Now, U.S. District Court Judge Indira Talwani has waded into the legal thicket to determine those workers who are covered by the FAA Section 1 exemption and if the arbitration agreement with class waivers could be enforced under the Massachusetts Uniform Arbitration Act. See Cunningham v. Lyft, Inc., Case No 1:19-cv-11974, Order of Mar. 27, 2020.

In Cunningham District Judge Talwani considered the application of the FAA’s Section 1 exemption in the context of a class action alleging misclassification as independent contractors, brought by ride sharing drivers who transport paying passengers rather than goods. After analyzing Circuit City Stores, Inc. v. Adams, 532 U.S. 105 (2001), and Singh v. Uber Techs. Inc., 939 F. 3d 210 (3d Cir. 2019), (among others) the court concluded that there was “no basis in the statute or precedent” to restrict the Section 1 exclusion only to workers who transport goods rather than passengers. (Slip Op. at 12).

The court then moved on to consider whether the plaintiffs were actually engaged in interstate commerce. After weighing the factors in Lenz v. Yellow Transp., Inc., 431 F.3d 3481, 351-52 (8th Cir. 2005), and the fact that some of the passengers were in interstate travel, the court found that the plaintiffs were “transportation workers” excluded from the FAA.

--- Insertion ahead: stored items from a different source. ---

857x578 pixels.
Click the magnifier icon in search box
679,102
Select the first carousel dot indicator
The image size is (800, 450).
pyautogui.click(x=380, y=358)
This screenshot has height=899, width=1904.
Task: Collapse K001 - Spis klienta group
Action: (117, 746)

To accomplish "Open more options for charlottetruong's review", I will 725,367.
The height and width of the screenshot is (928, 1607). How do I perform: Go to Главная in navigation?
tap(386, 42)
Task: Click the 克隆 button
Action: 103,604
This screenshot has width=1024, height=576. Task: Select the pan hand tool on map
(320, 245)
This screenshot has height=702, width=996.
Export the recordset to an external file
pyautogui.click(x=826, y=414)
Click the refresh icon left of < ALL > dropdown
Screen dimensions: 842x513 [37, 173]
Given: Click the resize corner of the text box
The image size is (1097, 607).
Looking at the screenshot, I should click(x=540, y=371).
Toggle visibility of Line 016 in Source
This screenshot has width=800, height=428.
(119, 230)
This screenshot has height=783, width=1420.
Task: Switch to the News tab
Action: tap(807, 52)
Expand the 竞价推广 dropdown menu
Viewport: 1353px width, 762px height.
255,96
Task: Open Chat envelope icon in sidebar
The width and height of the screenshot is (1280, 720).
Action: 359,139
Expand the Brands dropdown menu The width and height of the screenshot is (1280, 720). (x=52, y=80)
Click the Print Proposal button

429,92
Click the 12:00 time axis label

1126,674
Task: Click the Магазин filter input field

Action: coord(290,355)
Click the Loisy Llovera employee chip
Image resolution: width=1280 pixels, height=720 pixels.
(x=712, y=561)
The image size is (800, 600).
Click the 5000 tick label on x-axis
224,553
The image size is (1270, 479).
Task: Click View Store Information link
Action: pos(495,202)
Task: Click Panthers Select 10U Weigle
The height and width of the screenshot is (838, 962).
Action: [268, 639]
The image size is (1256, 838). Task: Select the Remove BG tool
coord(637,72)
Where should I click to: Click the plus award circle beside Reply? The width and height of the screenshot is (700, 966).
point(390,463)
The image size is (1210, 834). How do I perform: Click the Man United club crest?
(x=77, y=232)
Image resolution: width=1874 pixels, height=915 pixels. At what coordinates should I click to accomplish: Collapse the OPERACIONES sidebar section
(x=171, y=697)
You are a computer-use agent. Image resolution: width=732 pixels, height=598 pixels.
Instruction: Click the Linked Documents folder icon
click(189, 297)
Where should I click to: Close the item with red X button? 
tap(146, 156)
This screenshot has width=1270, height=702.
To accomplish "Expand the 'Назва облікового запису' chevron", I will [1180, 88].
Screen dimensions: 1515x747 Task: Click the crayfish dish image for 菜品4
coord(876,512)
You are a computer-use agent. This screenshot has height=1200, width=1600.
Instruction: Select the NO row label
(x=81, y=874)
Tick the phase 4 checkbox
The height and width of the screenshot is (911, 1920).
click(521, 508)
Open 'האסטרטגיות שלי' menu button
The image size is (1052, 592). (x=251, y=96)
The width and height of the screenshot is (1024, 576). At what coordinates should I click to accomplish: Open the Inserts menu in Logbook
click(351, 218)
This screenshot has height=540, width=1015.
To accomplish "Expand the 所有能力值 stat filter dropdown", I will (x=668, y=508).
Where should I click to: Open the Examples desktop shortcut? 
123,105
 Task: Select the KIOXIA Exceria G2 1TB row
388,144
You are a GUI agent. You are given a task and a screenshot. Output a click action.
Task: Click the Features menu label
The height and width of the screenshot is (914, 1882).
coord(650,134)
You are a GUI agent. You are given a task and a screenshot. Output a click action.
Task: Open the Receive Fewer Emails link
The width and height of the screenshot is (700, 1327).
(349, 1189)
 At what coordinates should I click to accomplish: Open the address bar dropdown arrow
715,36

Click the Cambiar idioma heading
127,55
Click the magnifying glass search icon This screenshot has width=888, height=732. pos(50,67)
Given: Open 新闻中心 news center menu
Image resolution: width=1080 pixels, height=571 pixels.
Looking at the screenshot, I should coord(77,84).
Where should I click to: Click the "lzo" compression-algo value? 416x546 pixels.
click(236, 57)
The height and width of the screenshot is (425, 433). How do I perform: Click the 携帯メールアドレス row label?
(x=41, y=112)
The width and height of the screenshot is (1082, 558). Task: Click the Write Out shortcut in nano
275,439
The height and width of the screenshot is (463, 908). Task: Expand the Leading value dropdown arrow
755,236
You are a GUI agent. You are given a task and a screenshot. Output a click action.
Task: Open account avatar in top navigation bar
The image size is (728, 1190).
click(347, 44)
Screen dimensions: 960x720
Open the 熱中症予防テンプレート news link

Finally, because the FAA did not apply, the court looked to the potential application of Massachusetts law. An earlier decision, Feeney v. Dell, Inc., 454 Mass. 192, 199-200 (2009), precluded enforcing class action waivers because they contravened Massachusetts public policy. Without the preemptive force of the FAA, that public policy would prevent class action waivers in arbitration. Slip Op. at 17.

So, the District Court concluded that the plaintiffs’ arbitration agreements were not covered by the FAA and not enforceable under applicable law. But that finding does not end the inquiry, as the decision has now been appealed to the First Circuit. Indeed, (as indicated in earlier blogs) it will join other cases involving the scope and application of the FAA Section 1 exemption now before the Seventh and Ninth Circuits. See Wallace v. GrubHub Holdings, Inc., Case Nos. 19-1564 and 19-2156 (7th Cir. Docketed Mar. 28, 2019), and Rittmann v. Amazon.com, Inc., No. 19-35381 (9th Cir. Docketed May 3, 2019). Hence, the quest for the proper interpretation of Section 1 will continue for some time – perhaps all the way to the Supreme Court.

Bottom Line:

This District Court found that transportation workers excluded by the FAA Section 1, includes those who transport passengers in interstate travel. Yet, this is anything but a final answer.